WORK REQUEST => Pull every line that includes the word "target" from the data.

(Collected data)
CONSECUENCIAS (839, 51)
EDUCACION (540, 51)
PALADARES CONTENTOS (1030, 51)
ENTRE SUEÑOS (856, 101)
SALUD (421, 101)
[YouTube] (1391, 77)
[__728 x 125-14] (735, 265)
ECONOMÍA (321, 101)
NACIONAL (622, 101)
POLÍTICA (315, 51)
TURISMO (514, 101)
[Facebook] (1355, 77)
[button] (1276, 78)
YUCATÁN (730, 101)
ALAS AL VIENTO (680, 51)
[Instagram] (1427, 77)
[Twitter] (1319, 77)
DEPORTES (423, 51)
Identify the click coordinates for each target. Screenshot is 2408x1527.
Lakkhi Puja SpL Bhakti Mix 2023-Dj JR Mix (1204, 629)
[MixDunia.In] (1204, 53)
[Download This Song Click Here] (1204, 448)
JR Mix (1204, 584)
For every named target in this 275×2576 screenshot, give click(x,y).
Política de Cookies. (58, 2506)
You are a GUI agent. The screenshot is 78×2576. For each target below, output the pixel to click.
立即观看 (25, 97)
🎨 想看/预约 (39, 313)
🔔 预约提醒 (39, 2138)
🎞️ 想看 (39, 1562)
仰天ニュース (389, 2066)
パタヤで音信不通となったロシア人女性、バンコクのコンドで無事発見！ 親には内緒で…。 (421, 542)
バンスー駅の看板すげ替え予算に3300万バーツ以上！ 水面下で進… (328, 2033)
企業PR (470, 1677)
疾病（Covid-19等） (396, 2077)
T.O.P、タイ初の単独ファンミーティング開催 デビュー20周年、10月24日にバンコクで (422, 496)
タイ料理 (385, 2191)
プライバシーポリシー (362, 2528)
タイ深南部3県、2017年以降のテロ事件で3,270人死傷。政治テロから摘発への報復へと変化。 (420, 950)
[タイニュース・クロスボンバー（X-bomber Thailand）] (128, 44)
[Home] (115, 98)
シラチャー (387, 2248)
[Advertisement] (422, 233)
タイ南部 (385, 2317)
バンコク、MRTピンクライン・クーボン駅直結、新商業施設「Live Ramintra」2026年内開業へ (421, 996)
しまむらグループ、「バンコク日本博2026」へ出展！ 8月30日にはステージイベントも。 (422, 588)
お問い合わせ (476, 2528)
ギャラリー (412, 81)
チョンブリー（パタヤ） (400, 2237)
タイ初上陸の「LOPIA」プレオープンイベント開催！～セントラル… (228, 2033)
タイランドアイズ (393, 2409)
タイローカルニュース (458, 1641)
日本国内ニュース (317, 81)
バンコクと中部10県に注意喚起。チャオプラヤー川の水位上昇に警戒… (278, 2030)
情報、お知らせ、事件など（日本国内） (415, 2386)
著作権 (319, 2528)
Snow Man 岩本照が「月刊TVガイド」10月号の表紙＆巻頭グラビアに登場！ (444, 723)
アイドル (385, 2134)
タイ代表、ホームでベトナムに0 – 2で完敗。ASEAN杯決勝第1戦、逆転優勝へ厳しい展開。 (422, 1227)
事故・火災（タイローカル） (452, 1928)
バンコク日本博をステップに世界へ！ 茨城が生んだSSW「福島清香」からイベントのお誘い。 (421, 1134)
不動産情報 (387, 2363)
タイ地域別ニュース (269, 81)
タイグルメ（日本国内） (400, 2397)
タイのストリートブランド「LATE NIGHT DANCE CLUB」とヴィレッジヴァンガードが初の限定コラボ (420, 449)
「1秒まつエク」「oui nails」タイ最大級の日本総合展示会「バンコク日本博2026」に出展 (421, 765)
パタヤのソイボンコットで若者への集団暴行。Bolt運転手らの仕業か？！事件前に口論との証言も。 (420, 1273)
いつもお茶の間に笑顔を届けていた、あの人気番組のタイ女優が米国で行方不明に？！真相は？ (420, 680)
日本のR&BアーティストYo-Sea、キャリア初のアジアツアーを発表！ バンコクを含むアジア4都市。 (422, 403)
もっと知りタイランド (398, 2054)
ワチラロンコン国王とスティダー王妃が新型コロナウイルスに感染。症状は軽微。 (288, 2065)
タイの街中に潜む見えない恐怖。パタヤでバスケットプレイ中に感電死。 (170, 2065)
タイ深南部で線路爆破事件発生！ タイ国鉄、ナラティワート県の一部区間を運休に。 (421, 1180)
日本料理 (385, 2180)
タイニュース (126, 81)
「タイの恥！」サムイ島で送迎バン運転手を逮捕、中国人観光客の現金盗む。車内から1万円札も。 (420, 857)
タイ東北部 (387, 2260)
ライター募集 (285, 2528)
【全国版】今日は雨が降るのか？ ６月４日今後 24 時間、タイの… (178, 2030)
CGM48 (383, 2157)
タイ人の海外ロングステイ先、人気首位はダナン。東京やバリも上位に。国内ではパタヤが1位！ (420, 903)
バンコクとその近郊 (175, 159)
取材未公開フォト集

THE ANSWER =>
Identify the click coordinates for each target. Screenshot is 2408x1527.
For every named target in this 275×2576 screenshot, give click(x,y).
You are a GUI agent. The screenshot is 78×2576. For each target below, output the pixel to click.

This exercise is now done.